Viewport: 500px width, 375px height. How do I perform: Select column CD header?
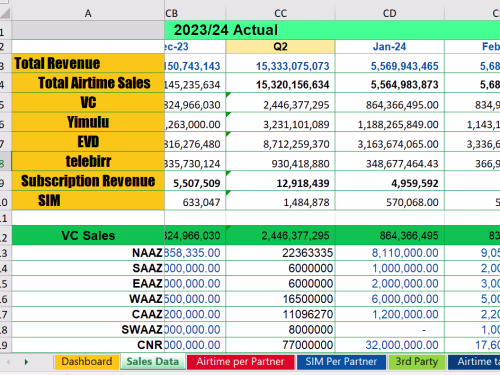(389, 13)
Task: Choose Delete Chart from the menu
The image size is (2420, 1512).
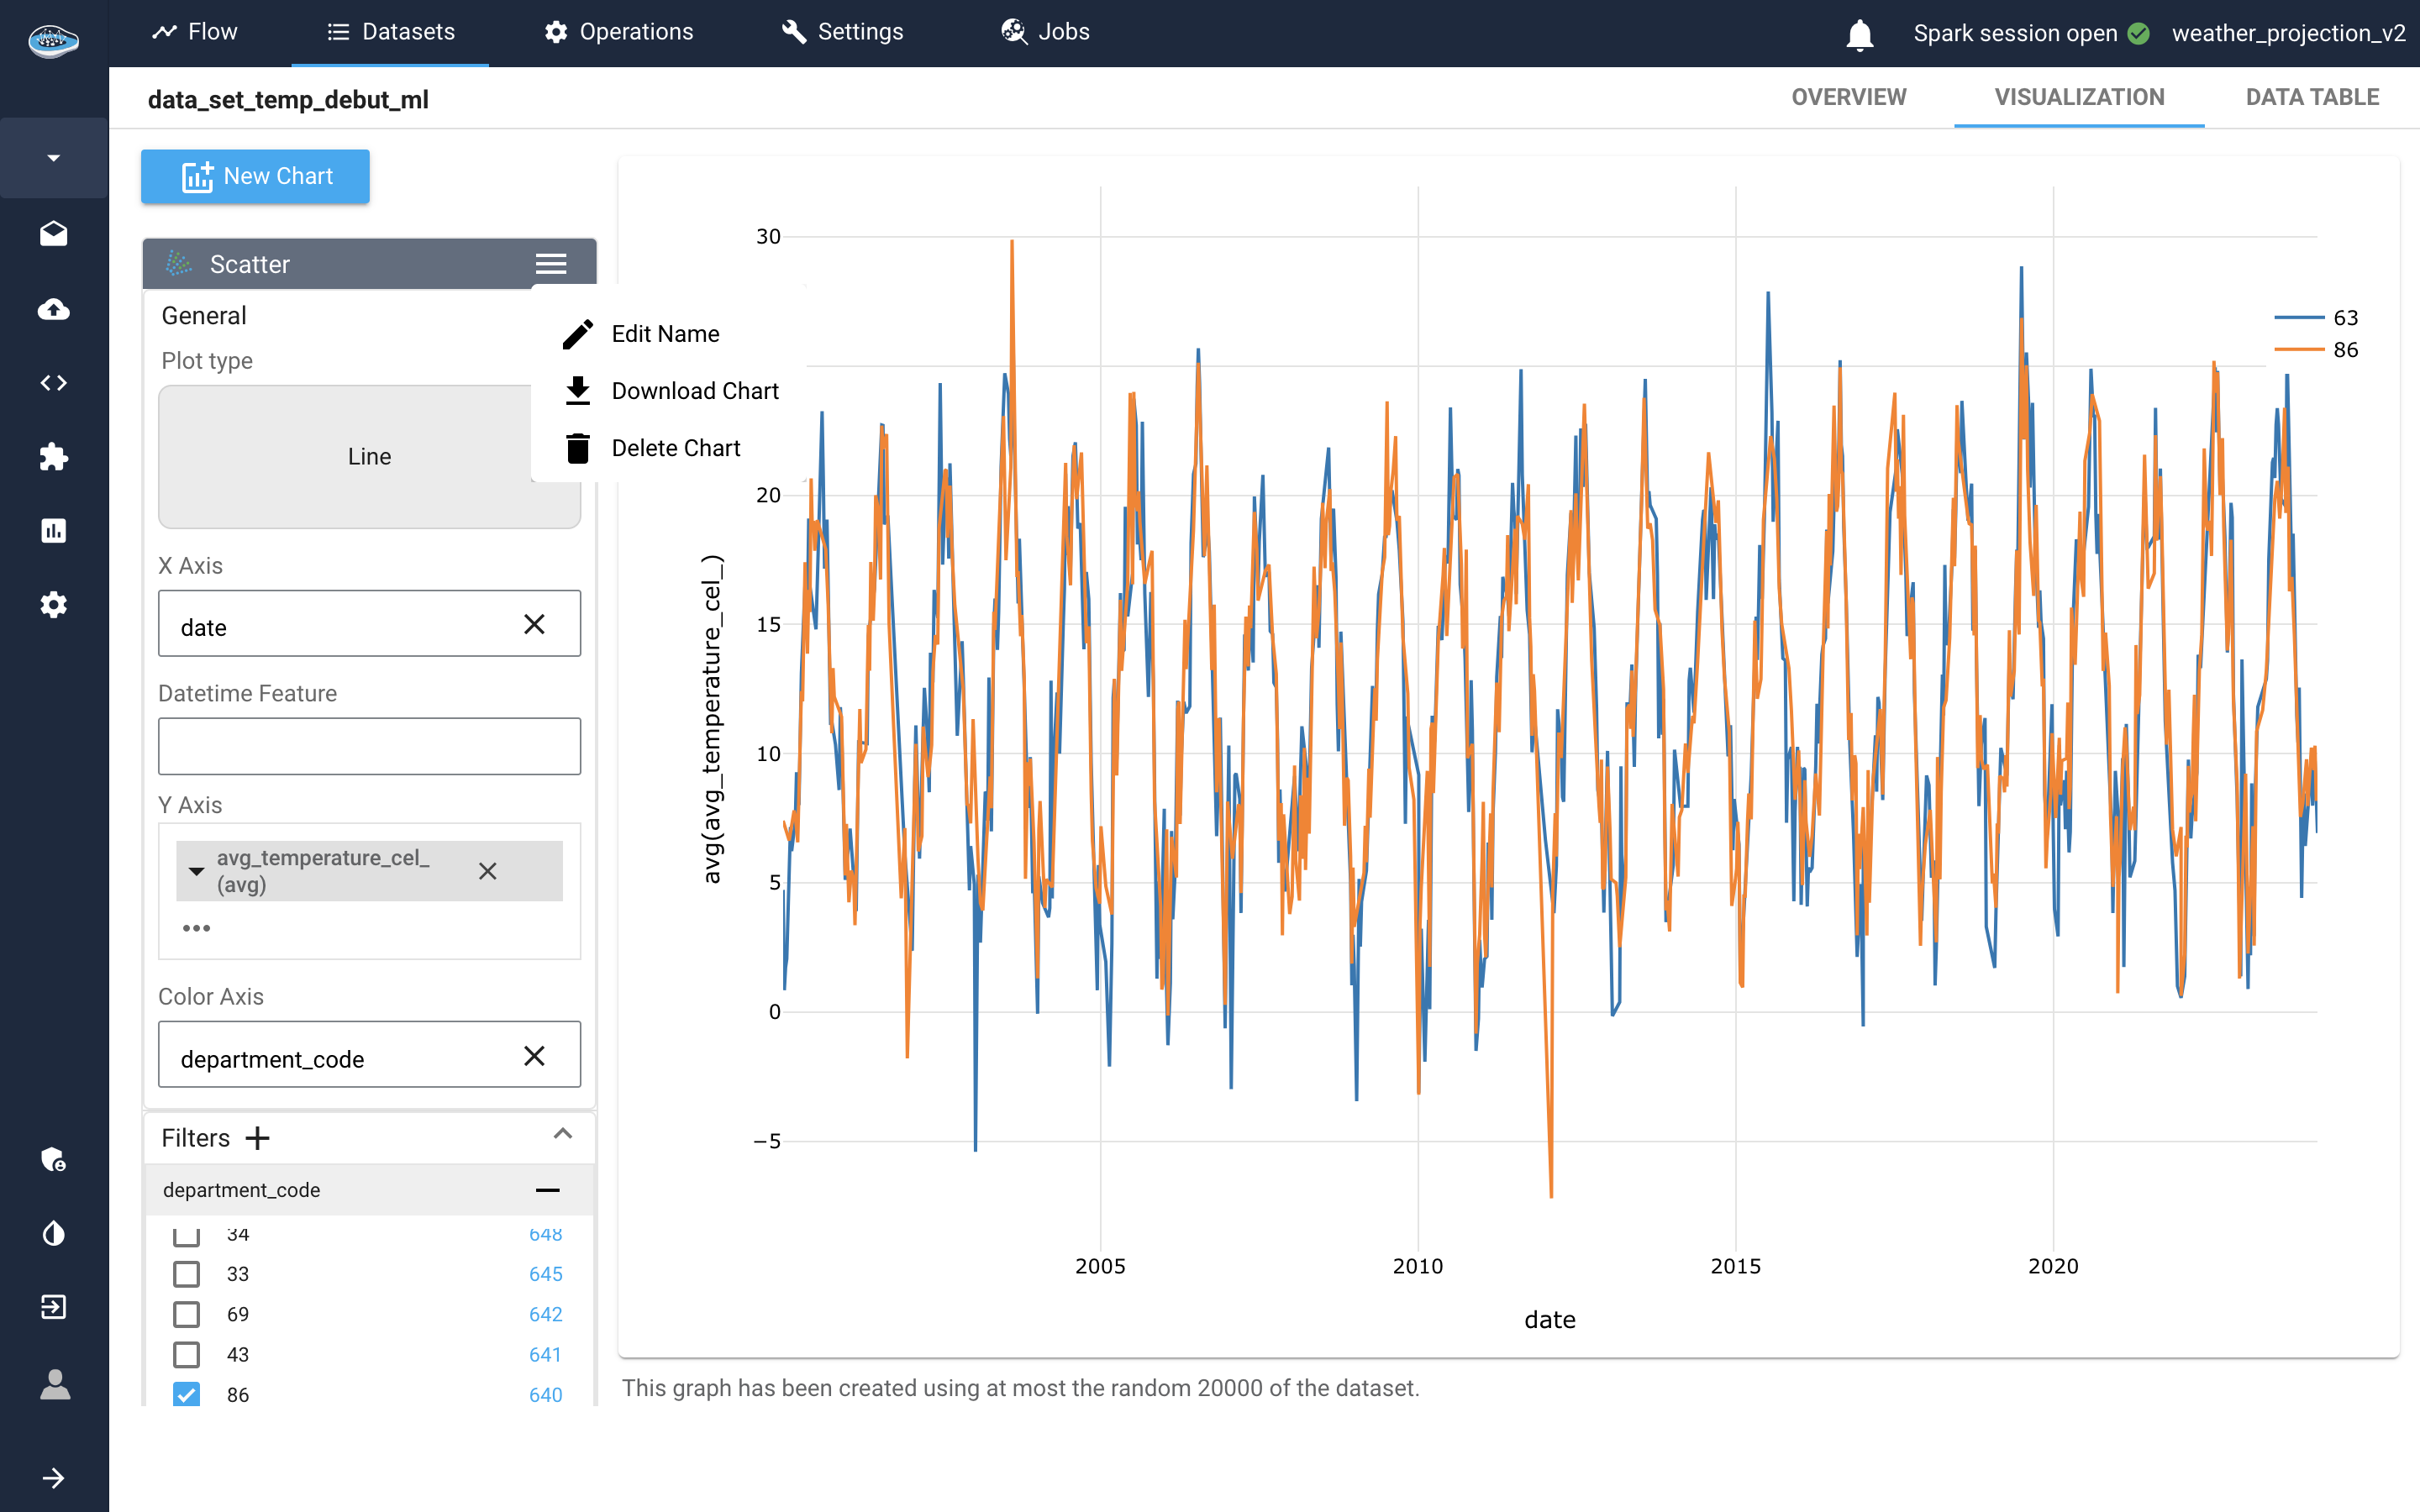Action: point(675,448)
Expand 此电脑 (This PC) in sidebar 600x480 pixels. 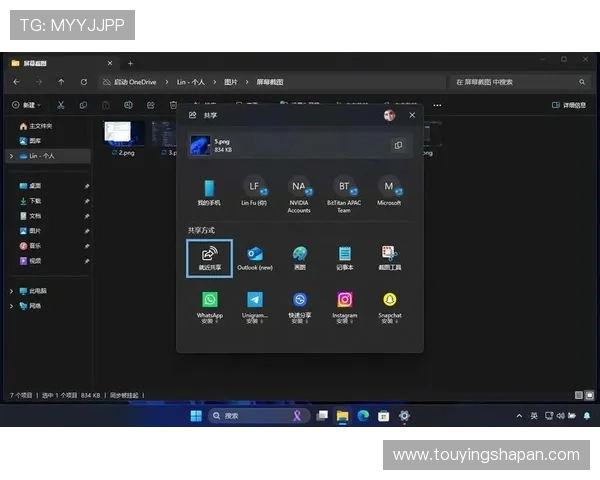coord(12,291)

## WRITTEN EXERCISE
Pull out each line of the listing above that contains the word "width", and copy it unchanged.

## THE REPLY
Viewport: 500px width, 375px height. How do I perform: Select column CD header?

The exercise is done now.